═════ STORED RECORDS
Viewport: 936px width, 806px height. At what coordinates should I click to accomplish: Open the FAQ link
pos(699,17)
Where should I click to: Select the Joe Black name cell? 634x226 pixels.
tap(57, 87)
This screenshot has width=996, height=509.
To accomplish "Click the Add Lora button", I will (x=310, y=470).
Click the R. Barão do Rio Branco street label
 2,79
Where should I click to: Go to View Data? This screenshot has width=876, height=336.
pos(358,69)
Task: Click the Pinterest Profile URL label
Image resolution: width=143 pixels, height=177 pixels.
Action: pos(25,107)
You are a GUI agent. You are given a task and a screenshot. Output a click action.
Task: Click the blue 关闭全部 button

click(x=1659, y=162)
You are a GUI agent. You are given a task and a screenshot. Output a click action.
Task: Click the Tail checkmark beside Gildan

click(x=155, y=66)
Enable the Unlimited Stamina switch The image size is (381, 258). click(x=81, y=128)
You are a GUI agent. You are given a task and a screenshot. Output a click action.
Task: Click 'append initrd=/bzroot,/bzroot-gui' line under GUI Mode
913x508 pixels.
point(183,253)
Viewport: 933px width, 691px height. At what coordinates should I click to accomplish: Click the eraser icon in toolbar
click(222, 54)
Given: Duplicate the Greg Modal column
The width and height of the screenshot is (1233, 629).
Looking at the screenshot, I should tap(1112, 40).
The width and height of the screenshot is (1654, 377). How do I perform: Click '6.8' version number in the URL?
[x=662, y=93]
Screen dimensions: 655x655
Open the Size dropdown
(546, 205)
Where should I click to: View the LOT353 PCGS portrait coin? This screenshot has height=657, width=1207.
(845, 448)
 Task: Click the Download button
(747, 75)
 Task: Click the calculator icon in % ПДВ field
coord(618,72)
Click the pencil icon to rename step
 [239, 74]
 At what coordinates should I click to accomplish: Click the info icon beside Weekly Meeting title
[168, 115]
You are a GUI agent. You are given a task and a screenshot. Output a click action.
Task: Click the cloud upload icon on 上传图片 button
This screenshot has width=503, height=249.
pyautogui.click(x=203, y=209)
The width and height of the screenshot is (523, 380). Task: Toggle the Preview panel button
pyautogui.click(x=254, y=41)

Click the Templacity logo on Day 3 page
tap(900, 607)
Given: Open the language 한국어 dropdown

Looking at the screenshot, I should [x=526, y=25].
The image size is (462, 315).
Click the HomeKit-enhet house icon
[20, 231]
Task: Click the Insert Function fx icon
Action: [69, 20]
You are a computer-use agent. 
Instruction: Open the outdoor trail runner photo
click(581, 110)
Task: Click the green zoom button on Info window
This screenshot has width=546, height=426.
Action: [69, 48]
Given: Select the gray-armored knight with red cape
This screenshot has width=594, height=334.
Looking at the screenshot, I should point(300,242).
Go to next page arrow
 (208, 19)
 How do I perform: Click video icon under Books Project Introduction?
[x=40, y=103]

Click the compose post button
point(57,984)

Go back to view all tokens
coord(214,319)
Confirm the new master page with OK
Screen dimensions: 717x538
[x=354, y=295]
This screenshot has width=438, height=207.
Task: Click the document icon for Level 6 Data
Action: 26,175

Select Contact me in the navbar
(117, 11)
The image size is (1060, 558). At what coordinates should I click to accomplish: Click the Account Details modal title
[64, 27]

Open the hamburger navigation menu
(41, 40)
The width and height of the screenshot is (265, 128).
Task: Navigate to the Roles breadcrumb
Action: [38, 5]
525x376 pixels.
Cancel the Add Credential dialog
══════════
TASK OBJECTIVE ▸
Return the lines exactly as they appear, for the stretch from the start of the records through the line containing "coord(618,72)", both ends included.

SOLUTION TO THE PROBLEM ▸
Viewport: 936px width, 806px height. At what coordinates should I click to accomplish: Open the FAQ link
pos(699,17)
Where should I click to: Select the Joe Black name cell? 634x226 pixels.
tap(57, 87)
This screenshot has width=996, height=509.
To accomplish "Click the Add Lora button", I will (x=310, y=470).
Click the R. Barão do Rio Branco street label
 2,79
Where should I click to: Go to View Data? This screenshot has width=876, height=336.
pos(358,69)
Task: Click the Pinterest Profile URL label
Image resolution: width=143 pixels, height=177 pixels.
Action: pos(25,107)
You are a GUI agent. You are given a task and a screenshot. Output a click action.
Task: Click the blue 关闭全部 button

click(x=1659, y=162)
You are a GUI agent. You are given a task and a screenshot. Output a click action.
Task: Click the Tail checkmark beside Gildan

click(x=155, y=66)
Enable the Unlimited Stamina switch The image size is (381, 258). click(x=81, y=128)
You are a GUI agent. You are given a task and a screenshot. Output a click action.
Task: Click 'append initrd=/bzroot,/bzroot-gui' line under GUI Mode
913x508 pixels.
point(183,253)
Viewport: 933px width, 691px height. At what coordinates should I click to accomplish: Click the eraser icon in toolbar
click(222, 54)
Given: Duplicate the Greg Modal column
The width and height of the screenshot is (1233, 629).
Looking at the screenshot, I should tap(1112, 40).
The width and height of the screenshot is (1654, 377). How do I perform: Click '6.8' version number in the URL?
[x=662, y=93]
Screen dimensions: 655x655
Open the Size dropdown
(546, 205)
Where should I click to: View the LOT353 PCGS portrait coin? This screenshot has height=657, width=1207.
(845, 448)
 Task: Click the Download button
(747, 75)
 Task: Click the calculator icon in % ПДВ field
coord(618,72)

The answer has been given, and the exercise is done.